Description of the task
Once you find the line with "About MN Girl in the World (252, 15)" in the entries below, return exactly every line from it through the line with "FBF (742, 1518)".
Data under study: Begin
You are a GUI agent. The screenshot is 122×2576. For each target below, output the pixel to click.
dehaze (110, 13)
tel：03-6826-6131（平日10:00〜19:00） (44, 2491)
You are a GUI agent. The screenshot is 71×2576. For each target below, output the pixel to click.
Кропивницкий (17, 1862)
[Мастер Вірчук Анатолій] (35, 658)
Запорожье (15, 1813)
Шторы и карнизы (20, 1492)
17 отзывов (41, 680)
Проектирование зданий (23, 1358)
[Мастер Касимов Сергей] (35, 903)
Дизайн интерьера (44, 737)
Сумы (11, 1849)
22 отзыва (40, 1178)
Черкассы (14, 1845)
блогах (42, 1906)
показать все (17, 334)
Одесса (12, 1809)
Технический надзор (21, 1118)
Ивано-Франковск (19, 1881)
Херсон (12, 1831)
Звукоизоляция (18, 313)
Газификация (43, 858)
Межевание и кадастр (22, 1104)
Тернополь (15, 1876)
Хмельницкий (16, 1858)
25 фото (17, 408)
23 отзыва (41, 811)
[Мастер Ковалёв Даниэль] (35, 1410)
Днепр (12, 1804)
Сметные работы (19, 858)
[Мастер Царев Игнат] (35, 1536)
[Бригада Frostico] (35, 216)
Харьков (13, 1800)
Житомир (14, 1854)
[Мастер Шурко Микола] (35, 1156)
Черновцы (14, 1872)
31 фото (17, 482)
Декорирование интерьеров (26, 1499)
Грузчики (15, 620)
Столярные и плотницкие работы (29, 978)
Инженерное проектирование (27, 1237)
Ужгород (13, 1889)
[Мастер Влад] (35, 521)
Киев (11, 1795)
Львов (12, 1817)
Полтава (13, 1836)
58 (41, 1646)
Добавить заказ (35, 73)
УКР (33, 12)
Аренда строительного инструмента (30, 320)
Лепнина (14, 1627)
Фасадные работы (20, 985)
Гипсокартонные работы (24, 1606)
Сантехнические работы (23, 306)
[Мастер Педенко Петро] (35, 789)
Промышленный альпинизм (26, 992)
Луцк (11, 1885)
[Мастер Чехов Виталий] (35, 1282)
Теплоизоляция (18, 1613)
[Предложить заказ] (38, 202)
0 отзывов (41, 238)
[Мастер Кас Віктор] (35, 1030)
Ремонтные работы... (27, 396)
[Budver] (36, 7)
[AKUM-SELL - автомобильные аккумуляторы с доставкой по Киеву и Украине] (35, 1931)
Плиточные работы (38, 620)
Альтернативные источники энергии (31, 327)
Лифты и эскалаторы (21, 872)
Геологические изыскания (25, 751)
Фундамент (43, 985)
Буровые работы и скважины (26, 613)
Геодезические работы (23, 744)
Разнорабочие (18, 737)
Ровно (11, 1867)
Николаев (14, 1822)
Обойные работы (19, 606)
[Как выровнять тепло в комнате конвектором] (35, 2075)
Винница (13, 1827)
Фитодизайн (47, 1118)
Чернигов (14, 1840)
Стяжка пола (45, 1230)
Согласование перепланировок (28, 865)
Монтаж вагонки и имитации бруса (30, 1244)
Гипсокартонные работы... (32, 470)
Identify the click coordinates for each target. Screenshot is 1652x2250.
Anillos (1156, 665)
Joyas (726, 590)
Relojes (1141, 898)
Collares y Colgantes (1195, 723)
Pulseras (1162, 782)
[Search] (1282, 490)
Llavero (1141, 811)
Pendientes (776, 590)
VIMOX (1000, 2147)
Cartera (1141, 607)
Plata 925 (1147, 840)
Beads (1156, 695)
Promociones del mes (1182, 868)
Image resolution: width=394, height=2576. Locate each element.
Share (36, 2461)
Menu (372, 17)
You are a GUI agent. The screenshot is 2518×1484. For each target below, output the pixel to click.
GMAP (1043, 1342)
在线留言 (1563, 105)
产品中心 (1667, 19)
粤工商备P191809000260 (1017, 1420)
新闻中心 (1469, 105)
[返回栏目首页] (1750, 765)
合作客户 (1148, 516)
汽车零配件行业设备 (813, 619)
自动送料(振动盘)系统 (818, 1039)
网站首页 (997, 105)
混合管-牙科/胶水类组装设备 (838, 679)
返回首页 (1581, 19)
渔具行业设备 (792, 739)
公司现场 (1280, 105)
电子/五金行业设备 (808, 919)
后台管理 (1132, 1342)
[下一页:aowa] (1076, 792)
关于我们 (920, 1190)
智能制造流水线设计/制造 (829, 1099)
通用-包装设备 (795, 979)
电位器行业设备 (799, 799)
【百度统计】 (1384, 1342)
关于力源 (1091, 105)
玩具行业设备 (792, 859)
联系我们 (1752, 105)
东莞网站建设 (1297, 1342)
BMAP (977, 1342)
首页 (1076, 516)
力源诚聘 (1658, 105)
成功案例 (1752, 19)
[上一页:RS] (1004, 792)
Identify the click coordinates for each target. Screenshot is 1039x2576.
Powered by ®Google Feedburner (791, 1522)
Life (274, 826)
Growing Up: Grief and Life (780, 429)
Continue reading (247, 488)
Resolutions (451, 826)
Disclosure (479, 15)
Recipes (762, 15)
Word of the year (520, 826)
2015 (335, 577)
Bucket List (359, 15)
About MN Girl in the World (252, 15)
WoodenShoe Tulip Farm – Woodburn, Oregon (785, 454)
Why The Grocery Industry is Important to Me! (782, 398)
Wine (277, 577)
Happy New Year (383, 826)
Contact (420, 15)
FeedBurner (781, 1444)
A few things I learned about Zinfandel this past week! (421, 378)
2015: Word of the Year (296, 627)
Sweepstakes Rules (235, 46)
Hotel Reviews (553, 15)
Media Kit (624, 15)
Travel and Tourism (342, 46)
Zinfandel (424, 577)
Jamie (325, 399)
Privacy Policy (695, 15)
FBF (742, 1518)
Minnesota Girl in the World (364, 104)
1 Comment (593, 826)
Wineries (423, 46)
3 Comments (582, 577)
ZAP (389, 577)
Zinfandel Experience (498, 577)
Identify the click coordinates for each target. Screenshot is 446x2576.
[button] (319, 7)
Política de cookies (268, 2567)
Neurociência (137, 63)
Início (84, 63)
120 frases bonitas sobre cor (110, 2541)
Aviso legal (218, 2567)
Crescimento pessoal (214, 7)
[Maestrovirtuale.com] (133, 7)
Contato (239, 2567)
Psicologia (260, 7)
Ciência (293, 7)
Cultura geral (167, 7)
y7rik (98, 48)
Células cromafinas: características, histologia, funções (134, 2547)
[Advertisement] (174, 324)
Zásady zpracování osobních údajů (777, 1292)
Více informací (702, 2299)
Data under study: End
Response to this exercise
About MN Girl in the World (252, 15)
WoodenShoe Tulip Farm – Woodburn, Oregon (785, 454)
Why The Grocery Industry is Important to Me! (782, 398)
Wine (277, 577)
Happy New Year (383, 826)
Contact (420, 15)
FeedBurner (781, 1444)
A few things I learned about Zinfandel this past week! (421, 378)
2015: Word of the Year (296, 627)
Sweepstakes Rules (235, 46)
Hotel Reviews (553, 15)
Media Kit (624, 15)
Travel and Tourism (342, 46)
Zinfandel (424, 577)
Jamie (325, 399)
Privacy Policy (695, 15)
FBF (742, 1518)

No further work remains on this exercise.